> [Text segment]:
******

# Clean Data

***Import libraries***

In [None]:
import pandas as pd
import datetime
import ast
import warnings
import numpy as np
warnings.filterwarnings("ignore")

### CSV FILE ###

***Read data file***

In [None]:
trips_data = pd.read_csv("../data/raw/csv/combined_csv.csv", sep=",", low_memory=False)

***Delete the null rows***

In [None]:
trips_data.dropna(how="all", inplace=True)

In [None]:
trips_data.info()

***Modify column contents***

* Fecha

In [None]:
trips_data.rename(columns={'fecha': 'unlock_date1'}, inplace=True)

* idTrip

In [None]:
trips_data['idTrip'] = trips_data['idTrip'].fillna(trips_data['idTrip']).str.slice(stop=9)
trips_data.rename(columns={'idTrip': 'idDriver'}, inplace=True)

* IdBike

In [None]:
trips_data['idBike'] = trips_data['idBike'].astype(int)

* Fleet

In [None]:
trips_data['fleet'] = trips_data['fleet'].astype(int)

* Geolocation_unlock

In [None]:
trips_data['geolocation_unlock'] = trips_data['geolocation_unlock'].apply(ast.literal_eval)
trips_data['latitude_unlock'] = trips_data['geolocation_unlock'].apply(lambda x: x['coordinates'][1])

******

> [Data block]:
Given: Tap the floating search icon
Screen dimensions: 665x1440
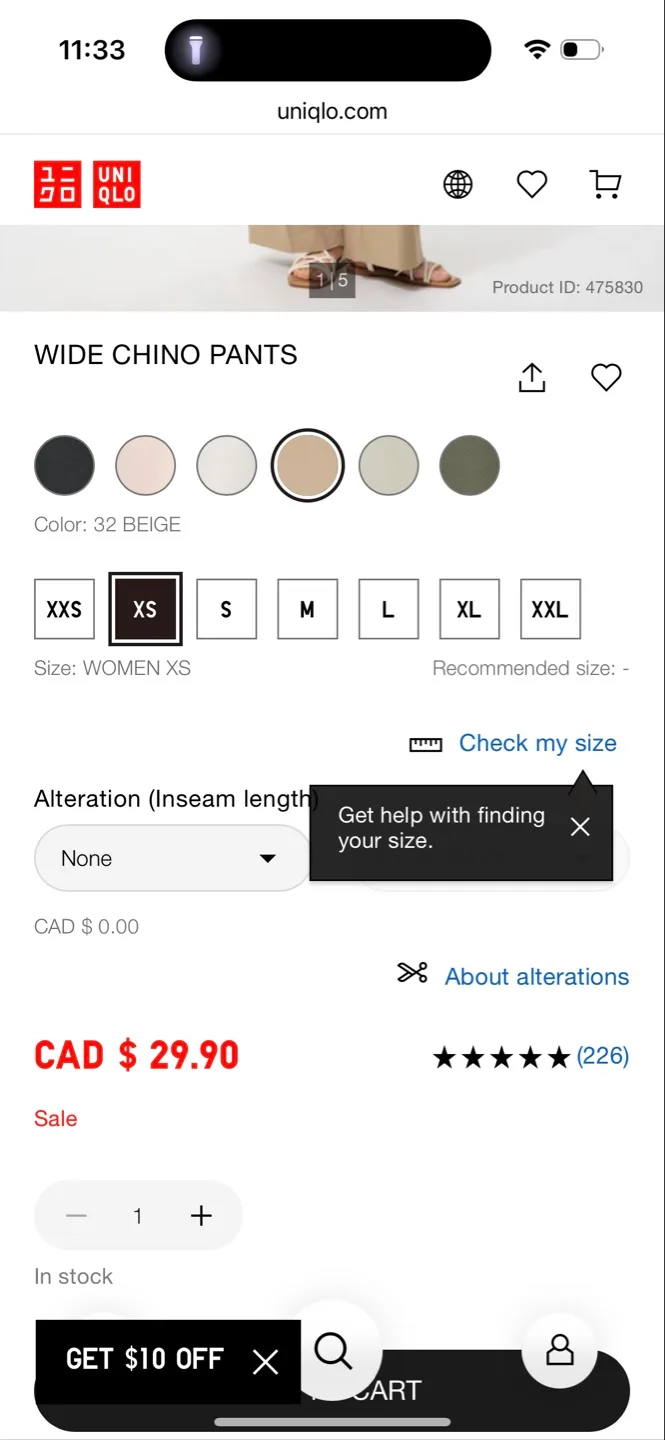Looking at the screenshot, I should tap(333, 1351).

******

> [Work to complete]:
A. In the data-cleaning notebook, which new name does the column 'idTrip' receive?
B. Decide whether each statement agrees with the data-cleaning notebook, and quote the words that settle it: (i) The CSV file is read with a semicolon as the separator. (ii) A row is dropped only when all of its values are null. (iii) The idBike column is cast to integers.
C. Update the data-cleaning notebook between "### CSV FILE" and "trips_data.info()", inclusive, putting "rides_df" wherever "trips_data" appears.

> [Worked solutions]:
A. It is renamed to 'idDriver'.

B.
(i) No: "sep=",""
(ii) Yes: "dropna(how="all", inplace=True)"
(iii) Yes: "trips_data['idBike'] = trips_data['idBike'].astype(int)"

C.
### CSV FILE ###

***Read data file***

In [None]:
rides_df = pd.read_csv("../data/raw/csv/combined_csv.csv", sep=",", low_memory=False)

***Delete the null rows***

In [None]:
rides_df.dropna(how="all", inplace=True)

In [None]:
rides_df.info()